• _What this task involves_
How many lines of the listing contain the string "Image"? Only the number is wanted.

Available data START

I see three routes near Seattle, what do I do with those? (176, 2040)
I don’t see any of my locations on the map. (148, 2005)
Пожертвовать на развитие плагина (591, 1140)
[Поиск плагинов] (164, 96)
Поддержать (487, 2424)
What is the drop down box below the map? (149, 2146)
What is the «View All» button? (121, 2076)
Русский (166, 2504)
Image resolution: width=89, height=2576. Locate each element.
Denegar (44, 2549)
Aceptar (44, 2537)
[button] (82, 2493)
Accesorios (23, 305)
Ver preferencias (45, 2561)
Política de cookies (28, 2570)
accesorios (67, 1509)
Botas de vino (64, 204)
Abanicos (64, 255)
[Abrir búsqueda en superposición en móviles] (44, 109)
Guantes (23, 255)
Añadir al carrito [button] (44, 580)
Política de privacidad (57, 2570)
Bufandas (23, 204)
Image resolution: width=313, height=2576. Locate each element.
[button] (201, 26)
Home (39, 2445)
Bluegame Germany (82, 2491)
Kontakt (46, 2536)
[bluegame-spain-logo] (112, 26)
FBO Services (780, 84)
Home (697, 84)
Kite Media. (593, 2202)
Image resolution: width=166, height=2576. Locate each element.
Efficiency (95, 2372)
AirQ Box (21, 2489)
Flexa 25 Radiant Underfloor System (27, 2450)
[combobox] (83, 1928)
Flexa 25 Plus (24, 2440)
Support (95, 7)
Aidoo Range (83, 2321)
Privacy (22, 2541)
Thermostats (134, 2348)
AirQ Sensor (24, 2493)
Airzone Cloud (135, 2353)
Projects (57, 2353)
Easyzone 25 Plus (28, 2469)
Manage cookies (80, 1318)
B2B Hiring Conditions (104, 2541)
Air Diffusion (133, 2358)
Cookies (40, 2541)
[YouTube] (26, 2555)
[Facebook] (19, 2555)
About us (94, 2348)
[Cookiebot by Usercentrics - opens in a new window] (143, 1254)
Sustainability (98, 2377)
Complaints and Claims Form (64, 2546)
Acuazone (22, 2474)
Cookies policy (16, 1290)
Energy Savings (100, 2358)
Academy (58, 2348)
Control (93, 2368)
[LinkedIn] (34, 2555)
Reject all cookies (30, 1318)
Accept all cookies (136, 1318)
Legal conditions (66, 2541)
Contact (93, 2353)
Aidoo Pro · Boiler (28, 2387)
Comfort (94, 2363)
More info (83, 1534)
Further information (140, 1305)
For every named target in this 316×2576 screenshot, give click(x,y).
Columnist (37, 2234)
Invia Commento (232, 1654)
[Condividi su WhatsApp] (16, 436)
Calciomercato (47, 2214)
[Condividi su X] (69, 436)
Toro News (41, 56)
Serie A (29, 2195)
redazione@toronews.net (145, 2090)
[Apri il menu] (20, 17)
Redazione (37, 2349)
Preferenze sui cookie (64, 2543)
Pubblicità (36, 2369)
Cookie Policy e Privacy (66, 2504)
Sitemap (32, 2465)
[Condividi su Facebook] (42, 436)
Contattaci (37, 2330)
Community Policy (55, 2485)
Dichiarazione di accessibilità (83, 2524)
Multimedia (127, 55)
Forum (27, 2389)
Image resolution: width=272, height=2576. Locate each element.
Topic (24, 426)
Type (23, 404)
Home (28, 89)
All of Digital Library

Available data END

• _Answer below_
4